Festa della Liberazione giorno fondamentale per la storia d’Italia: fine dell’occupazione nazista e termine dei soprusi fascisti. Ma quel periodo vissuto di sacrifici e privazioni di ogni sorta, di torture e di condanne a morte, e divenuto cordone di solidarietà per tutti quelli che si sono stretti intorno al tricolore e che insieme hanno vissuto lottando per un’unica causa. Che cosa direbbero se potessero vedere lo spettacolo che oggi offre la classe politica?
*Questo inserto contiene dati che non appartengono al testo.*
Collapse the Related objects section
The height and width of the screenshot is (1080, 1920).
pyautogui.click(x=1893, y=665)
Tu che sei anelata insieme al profumo del biancospino
e rossa ti sei tinta a sormontare ogni ostacolo maligno
per distenderti su verdi prati ancora umidi al mattino,
tu viva con l’onor dei torturati, onor più duro del macigno.
Per te popolo insorge a fianco di partigiani a tentar difesa
di donne, di bambini che non conoscono né gioco né futuro
ma sanno del pianto, della fame, di una guerra incompresa
e di troppe vite finite da rumor di spari contro un muro.
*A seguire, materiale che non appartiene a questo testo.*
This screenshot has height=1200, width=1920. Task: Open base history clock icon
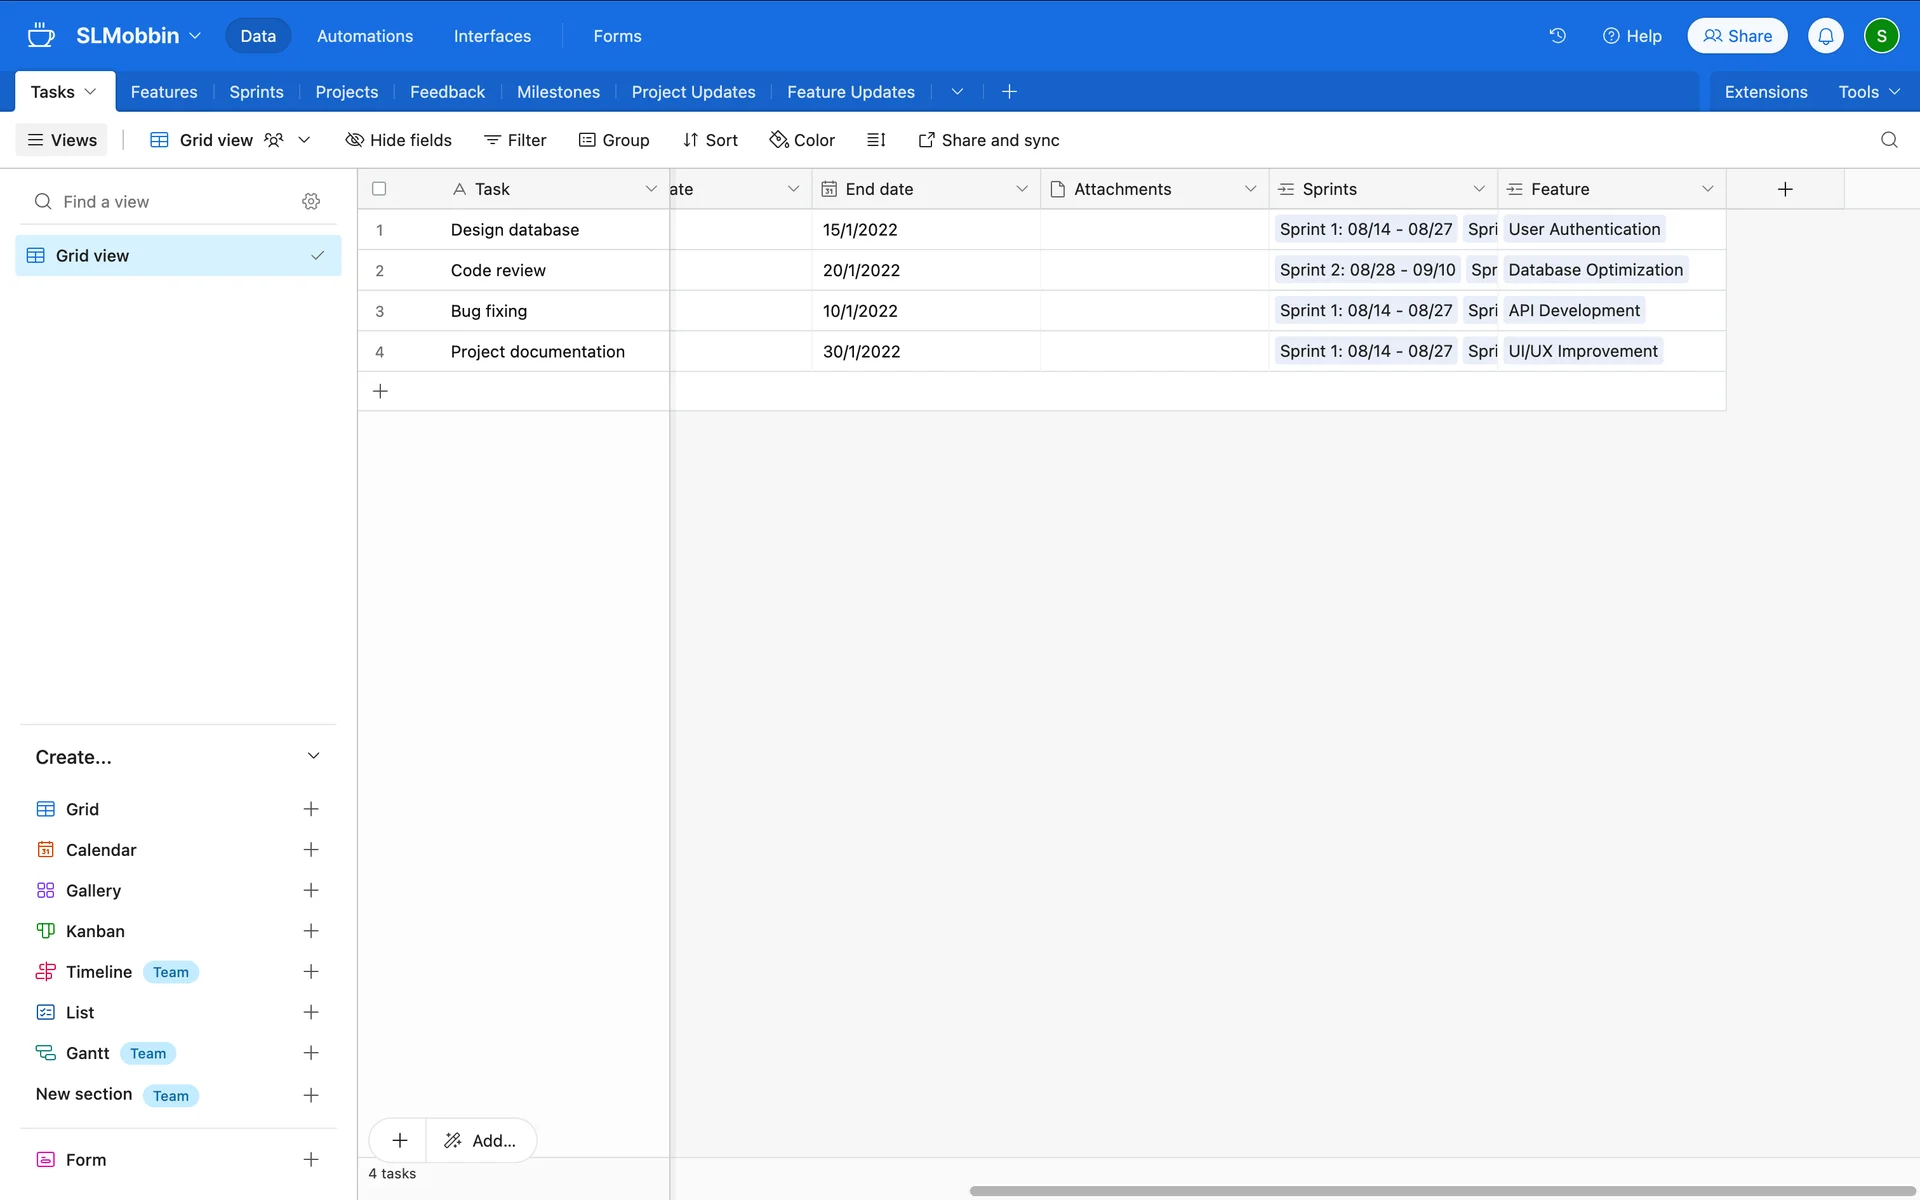point(1557,36)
Ora il sole splende sui morti che al grido di “libera Italia”
hanno sovrastato e smorzato il crepitìo dei moschetti
perché di fronte alla morte è l’avvenire che ammalia,
un avvenire libero, strappato alle vite, strappato agli affetti.
Ultimo atto. L’aguzzino coperto d’onta è costretto alla fuga.
Di nuovo gente nelle strade; sui volti dolore, speranza, passione;
è la fine del terrore e anche la più piccola lacrima si asciuga.
Era il venticinque aprile del quarantacinque. Liberazione.